[Datensätze zur Elementsuche]
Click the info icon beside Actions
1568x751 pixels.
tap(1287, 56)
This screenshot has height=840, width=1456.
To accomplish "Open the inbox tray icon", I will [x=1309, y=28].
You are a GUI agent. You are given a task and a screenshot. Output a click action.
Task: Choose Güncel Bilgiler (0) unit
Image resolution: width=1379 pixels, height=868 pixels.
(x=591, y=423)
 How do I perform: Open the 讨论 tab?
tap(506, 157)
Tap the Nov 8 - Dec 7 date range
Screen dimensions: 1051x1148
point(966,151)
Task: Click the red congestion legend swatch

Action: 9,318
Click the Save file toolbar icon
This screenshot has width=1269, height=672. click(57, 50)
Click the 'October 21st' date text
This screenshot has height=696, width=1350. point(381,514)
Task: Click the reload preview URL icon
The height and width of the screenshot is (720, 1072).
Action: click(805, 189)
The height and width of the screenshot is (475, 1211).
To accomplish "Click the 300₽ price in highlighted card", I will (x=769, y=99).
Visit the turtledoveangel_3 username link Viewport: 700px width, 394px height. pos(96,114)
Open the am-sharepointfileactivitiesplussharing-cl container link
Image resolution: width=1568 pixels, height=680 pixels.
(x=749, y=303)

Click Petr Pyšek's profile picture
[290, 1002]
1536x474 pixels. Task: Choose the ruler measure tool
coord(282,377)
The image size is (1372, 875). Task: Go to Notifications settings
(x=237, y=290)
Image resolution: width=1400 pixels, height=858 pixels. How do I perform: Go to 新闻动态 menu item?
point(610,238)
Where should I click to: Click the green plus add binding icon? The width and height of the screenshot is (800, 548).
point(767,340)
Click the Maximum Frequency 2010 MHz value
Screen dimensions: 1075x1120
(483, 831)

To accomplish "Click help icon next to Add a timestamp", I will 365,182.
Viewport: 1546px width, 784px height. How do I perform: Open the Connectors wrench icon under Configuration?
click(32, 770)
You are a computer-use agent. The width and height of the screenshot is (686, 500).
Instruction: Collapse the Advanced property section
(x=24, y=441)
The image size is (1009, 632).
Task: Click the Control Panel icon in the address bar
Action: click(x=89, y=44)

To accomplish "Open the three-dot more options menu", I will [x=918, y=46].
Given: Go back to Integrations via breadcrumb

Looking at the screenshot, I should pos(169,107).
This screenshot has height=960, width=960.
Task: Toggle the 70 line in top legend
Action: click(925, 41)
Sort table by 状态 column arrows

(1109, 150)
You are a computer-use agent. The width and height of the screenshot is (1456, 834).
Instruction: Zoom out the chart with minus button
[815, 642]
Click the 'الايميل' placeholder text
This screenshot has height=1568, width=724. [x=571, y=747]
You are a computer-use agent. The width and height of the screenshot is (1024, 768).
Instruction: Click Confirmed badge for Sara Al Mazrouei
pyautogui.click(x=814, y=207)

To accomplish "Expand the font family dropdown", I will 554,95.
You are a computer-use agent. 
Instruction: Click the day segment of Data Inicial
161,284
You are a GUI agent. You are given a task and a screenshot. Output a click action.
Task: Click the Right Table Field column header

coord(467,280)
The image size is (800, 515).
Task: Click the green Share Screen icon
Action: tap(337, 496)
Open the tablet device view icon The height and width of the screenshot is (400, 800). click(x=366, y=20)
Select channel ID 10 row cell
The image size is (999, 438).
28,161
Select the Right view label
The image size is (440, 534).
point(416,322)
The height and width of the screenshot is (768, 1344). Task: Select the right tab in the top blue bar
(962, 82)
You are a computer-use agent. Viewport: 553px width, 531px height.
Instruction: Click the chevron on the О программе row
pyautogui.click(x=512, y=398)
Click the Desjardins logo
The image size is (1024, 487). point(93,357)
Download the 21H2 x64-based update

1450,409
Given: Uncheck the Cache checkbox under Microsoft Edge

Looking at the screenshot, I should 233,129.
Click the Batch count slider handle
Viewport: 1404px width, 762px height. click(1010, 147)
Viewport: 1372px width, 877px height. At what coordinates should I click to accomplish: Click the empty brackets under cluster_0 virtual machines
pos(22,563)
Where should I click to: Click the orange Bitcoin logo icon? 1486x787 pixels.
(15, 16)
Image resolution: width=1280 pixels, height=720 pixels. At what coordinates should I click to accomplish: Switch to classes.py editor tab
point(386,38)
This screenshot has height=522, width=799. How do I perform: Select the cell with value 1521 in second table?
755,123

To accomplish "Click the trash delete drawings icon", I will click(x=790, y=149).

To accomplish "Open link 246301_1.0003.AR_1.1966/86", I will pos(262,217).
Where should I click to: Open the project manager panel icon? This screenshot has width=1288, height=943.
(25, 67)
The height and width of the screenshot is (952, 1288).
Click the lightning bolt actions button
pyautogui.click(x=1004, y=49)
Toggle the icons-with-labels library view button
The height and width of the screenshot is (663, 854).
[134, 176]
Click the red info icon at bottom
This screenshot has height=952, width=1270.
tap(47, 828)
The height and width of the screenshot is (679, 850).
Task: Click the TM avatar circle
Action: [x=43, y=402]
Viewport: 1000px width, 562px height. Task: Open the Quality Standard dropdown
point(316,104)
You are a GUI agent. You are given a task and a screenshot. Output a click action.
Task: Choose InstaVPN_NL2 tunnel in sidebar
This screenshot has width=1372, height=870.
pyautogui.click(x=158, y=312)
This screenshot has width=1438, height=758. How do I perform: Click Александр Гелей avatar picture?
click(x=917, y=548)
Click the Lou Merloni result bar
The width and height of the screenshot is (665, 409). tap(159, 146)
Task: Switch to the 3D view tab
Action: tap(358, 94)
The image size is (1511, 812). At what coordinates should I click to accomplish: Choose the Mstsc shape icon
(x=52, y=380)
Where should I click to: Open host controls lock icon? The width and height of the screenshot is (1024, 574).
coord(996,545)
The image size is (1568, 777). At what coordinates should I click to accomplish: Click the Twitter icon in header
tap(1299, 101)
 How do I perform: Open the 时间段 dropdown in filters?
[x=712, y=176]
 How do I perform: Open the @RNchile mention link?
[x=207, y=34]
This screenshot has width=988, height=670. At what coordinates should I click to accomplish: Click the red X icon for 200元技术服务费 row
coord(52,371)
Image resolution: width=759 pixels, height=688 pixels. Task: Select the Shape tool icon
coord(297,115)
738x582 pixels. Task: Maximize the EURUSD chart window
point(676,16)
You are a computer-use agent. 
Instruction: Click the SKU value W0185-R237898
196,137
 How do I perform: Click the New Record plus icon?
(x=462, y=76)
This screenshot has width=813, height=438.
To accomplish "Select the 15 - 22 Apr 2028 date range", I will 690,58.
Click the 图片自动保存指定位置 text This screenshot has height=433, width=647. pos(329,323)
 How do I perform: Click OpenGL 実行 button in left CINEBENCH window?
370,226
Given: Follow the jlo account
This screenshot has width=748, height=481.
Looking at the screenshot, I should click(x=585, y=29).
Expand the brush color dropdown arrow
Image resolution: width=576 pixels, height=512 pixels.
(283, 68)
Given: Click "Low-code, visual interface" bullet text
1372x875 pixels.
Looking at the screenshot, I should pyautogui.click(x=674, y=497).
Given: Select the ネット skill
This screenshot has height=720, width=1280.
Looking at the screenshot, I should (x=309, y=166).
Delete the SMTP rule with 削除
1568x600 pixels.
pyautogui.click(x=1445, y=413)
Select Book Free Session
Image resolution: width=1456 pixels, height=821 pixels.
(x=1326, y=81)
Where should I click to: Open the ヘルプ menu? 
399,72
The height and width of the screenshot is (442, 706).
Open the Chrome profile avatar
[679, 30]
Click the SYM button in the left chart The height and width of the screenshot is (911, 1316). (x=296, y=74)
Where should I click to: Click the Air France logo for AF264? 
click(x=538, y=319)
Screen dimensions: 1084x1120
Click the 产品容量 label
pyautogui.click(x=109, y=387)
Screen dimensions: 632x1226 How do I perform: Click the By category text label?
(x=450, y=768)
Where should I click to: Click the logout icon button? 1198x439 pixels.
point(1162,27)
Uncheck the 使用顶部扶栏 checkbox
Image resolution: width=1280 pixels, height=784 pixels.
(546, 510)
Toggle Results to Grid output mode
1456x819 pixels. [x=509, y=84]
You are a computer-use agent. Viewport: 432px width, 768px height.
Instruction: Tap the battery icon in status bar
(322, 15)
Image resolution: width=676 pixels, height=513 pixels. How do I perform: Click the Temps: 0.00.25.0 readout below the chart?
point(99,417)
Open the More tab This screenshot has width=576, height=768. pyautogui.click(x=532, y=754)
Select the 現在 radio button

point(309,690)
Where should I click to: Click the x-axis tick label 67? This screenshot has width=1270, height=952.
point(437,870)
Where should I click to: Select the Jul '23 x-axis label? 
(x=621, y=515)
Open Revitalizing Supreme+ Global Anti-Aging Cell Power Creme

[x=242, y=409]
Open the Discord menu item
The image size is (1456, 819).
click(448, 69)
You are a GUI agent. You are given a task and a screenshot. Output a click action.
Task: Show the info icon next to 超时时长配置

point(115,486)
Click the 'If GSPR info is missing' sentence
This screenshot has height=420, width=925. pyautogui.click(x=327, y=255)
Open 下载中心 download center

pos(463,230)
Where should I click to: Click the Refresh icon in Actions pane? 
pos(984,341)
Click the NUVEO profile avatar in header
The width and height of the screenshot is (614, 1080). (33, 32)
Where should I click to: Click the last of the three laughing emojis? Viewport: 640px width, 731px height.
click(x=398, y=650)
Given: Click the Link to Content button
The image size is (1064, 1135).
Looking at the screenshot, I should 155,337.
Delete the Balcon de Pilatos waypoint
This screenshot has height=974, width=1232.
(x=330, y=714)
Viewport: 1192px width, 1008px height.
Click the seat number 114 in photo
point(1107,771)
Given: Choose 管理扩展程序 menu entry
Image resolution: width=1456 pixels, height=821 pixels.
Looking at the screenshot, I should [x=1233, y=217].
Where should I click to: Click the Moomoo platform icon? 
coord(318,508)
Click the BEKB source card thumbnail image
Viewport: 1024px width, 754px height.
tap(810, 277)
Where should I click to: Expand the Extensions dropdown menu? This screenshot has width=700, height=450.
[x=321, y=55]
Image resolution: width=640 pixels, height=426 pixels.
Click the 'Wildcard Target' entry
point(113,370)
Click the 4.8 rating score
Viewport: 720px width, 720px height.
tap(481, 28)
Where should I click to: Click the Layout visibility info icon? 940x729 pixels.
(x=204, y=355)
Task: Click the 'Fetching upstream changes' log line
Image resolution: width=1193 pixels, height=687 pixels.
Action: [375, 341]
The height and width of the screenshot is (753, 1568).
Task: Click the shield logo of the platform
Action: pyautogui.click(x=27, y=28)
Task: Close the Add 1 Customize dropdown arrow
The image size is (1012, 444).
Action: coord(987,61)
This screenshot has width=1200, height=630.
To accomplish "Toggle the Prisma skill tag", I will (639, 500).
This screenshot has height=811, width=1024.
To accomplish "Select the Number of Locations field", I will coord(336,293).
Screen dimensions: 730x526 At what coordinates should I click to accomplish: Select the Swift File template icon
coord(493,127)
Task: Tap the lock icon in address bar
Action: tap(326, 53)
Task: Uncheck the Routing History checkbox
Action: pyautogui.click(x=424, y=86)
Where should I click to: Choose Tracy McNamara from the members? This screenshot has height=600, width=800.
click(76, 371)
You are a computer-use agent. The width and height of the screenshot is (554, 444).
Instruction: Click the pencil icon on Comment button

Zu lösende Aufgabe => Kopiere die Zeilen von der Zeile mit "Where should I click to: Choose" bis einschließlich der letzten Zeile unverändert.

Erwartete Ausgabe =>
Where should I click to: Choose Tracy McNamara from the members? This screenshot has height=600, width=800.
click(76, 371)
You are a computer-use agent. The width and height of the screenshot is (554, 444).
Instruction: Click the pencil icon on Comment button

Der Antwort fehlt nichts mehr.